My wife in the lamplight is rubbing lotion into her skin and examining mosquito bites. That morning we had been lying on warm granite beside a lake the melting snow fed and her breasts are a little sunburned.

Two pages later we are back to Chekhov, Williams, Cézanne, Blake, Wordsworth, Machado, and Milosz. A few pages later:

I am a man approaching middle age in the American century, which means I’ve had it easy, and I have three children, somewhere near the average, and I’ve just come home from summer vacation in an unreliable car. This is the selva oscura.

Moments of such bathos mark the difficulties of the tone Hass has chosen. This kind of writing, while wanting to be social, informal, and seductive, is in fact so stylized—in its intimacy-to-total-strangers—as to be unsettling. Or perhaps this is only the Californian manner, and we will all be doing it in a few years. All critics feel some confidence that the course of their sensual life has reverberations in their intellectual life (and vice versa), but it is not certain that interpolated narratives of the one belong in the testimony of the other.

When Hass writes plain criticism (as in his admirable expositions, for the common reader, of the work of both Rilke and Milosz), he is interesting, learned, and deft, though sometimes, to my taste, sentimental. He is too fond of coercive words: terrible, painful, wonderful, terrifying, agonizing, mysterious, shocking, raw, seductive. Such words not only say “Admire with me”; they are shopworn. I know, from experience, Hass’s difficulty here; one wants not only to describe a great writer like Rilke but also to praise him, to draw attention to his qualities in terms the general reader will recognize as praise. Poets feel so keenly that academic teachers dilute the intensity and volatility of poetry that they press ever harder, in their own writing about poetry, to insist on the passional investment that art calls for from its readers.

Dave Smith shares this insistence of tone, especially in urging on us, in two essays, the power of Robert Penn Warren’s poetry:

What terror now not to know what had been certain reality, to have to conjecture “perhaps” and to relive the old contingencies, the old hope of continuity—and what courage to make this choice!… For even if the promise of reality will be only the scalding of flesh and the not-knowing, passion is all. Passion is feeling; man is feeling; poetry is feeling. In his self-interrogation Warren rejects his earlier Tempest tone and, like Lear, calls on the crack of winds.

The tone heard here—a very American one—is that of the lay sermon, in which the spiritual instruction of a pupil is undertaken by a spiritual initiate. What is odd, in both Hass and Smith, is that this celebratory, initiatory, and hortatory tone coexists, as I have said, with remarks from the sensual life of every day. Smith’s essay on Richard Hugo begins:

I had been rereading Richard Hugo’s poems during the 1979 World Series in which the all but trounced Pittsburgh Pirates made a stunning and memorable comeback to win going away.
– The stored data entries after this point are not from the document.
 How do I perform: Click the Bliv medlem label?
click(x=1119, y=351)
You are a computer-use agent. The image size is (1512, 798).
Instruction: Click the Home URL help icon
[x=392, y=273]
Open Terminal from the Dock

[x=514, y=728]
I remarked to a friend watching that last televised game that Hugo was the George Raft of poetry. I meant to imply that Hugo was a player of tough-guy roles. My friend, without blinking, said that Hugo was instead closer to the manager of the Pirates, or would be if he chewed. We were, I think, both right.

A paragraph later, the tone has changed to the academic:

Reading Richard Hugo’s Selected Poems one discovers a poet of unusual continuity in vision and execution. There are the benchmarks of change and of some evolution, but he does not show the radical alterations of style or thought which mark his contemporaries.

A few pages later, we are listening to a lay sermon:

[Hugo’s] poems depend upon his own hard self-accusations: he drinks too much, he wastes himself, he lacks courage, he is fat, ugly, uneducated, unsophisticated, inferior, an orphan. Who among us isn’t all that? Who isn’t a wrong thing in a right place? And who doesn’t carry imagination’s dream of getting right, that particular fervor of our national mission?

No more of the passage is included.